_GIVEN PROBLEM 1_:
Gather every row below that contains the word "Open".
* * * * * * *
KPI Proxy: Transparency Disclosure Index. This is a composite score measuring the comprehensiveness, timeliness, and proactive nature of public disclosures regarding product issues, data incidents, or operational challenges. It rates disclosures based on: 1) speed of initial communication, 2) clarity and completeness of information provided, 3) proactive communication (even for low-impact issues with high potential for misperception), and 4) follow-up communication on resolution. A higher index indicates better transparency and management of both perceived and actual "messes."
Insight 3: Efficiency & Prioritization of Core Obligation – Resource Allocation and Pragmatism
Startups are resource-constrained environments. Every dollar, every minute, every ounce of effort is scrutinized for ROI. The Mishnah, surprisingly, offers guidance on how to fulfill ethical obligations efficiently, without compromising the core duty.
The text offers a pragmatic approach to multiple, similar obligations: "If one slaughtered one hundred undomesticated animals in one place, one covering of the blood suffices for all the animals... Likewise, if one slaughtered one hundred birds in one place, one covering of the blood suffices for all the birds. If one slaughtered an undomesticated animal and a bird in one place, one covering for all of the blood is sufficient." [Mishnah Chullin 6:7:2]
This is a powerful lesson in efficiency. If you have multiple similar "messes" arising from similar contexts, you don't necessarily need to address each one with a completely separate, resource-intensive action. One comprehensive "cleanup" can suffice for many. Think about batching similar bug fixes, consolidating privacy policy updates, or having a single, overarching communication strategy for a series of related product issues. This allows for scalability in ethical compliance, ensuring that growth doesn't lead to an exponential increase in cleanup costs. You can "cover" effectively without paralyzing your operations.
* * * * * * *
_GIVEN PROBLEM 2_:
Write out the startup ethics passage above word for word, from "Insight 3: Efficiency" up to and including "the core duty.".

_RECORDS FOR PROCESSING_:
* * * * * * *
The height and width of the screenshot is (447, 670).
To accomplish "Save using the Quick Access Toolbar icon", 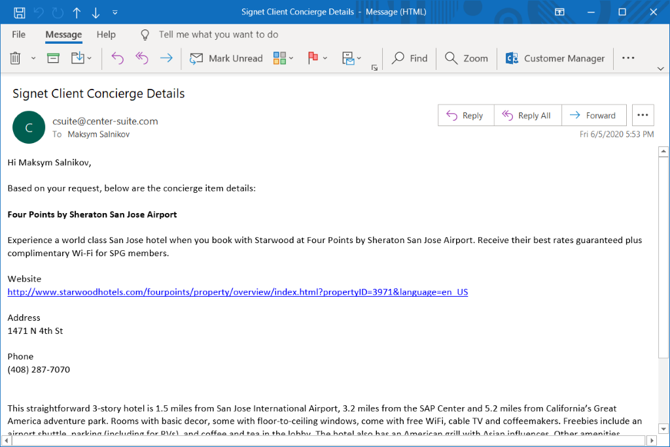I will click(x=18, y=12).
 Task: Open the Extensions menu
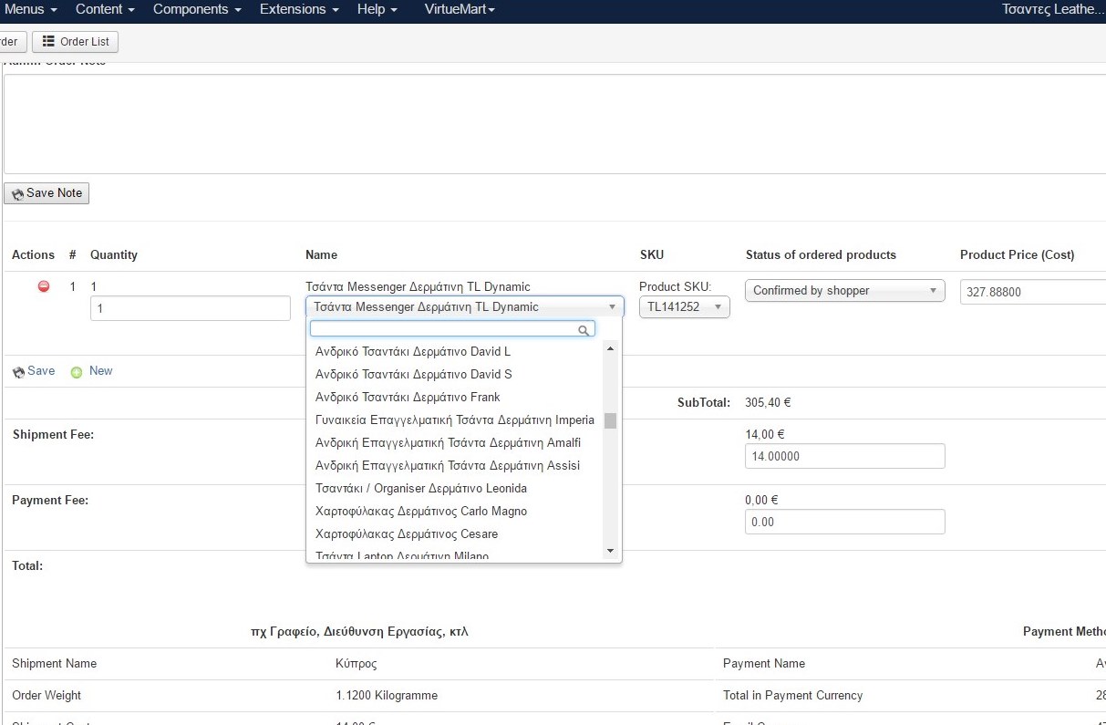tap(294, 10)
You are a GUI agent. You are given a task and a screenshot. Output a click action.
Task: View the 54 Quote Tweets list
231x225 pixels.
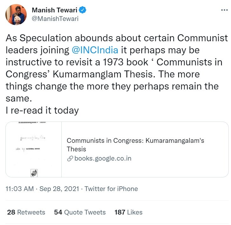(80, 212)
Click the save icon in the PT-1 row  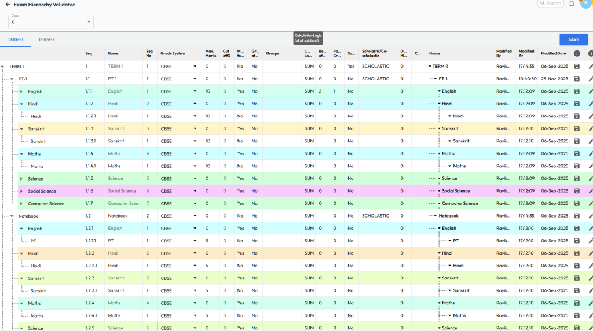pyautogui.click(x=577, y=79)
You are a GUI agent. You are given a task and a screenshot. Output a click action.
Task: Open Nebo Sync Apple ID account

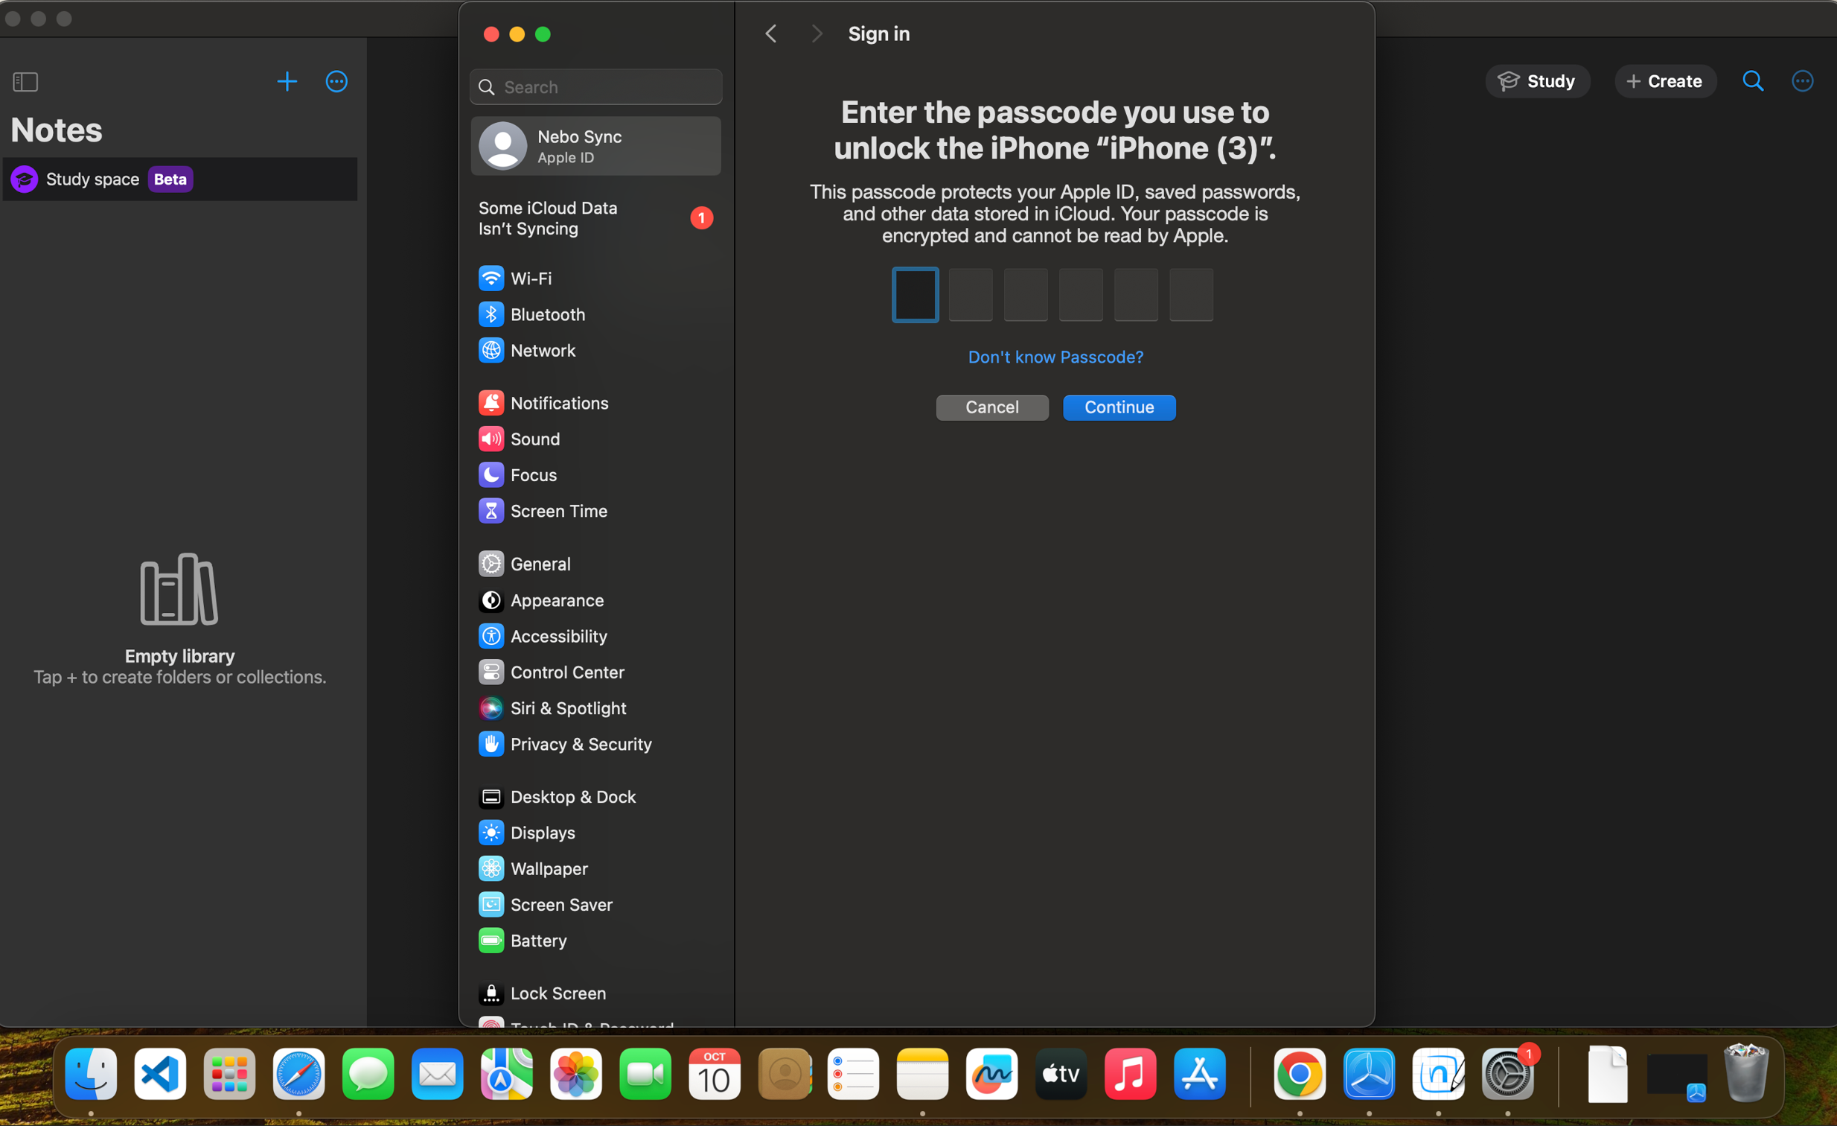pyautogui.click(x=596, y=146)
* * * * * * *
_CORRECT OUTPUT 1_:
 Task: Open the Extensions menu
Task: Open Nebo Sync Apple ID account

_CORRECT OUTPUT 2_:
Insight 3: Efficiency & Prioritization of Core Obligation – Resource Allocation and Pragmatism
Startups are resource-constrained environments. Every dollar, every minute, every ounce of effort is scrutinized for ROI. The Mishnah, surprisingly, offers guidance on how to fulfill ethical obligations efficiently, without compromising the core duty.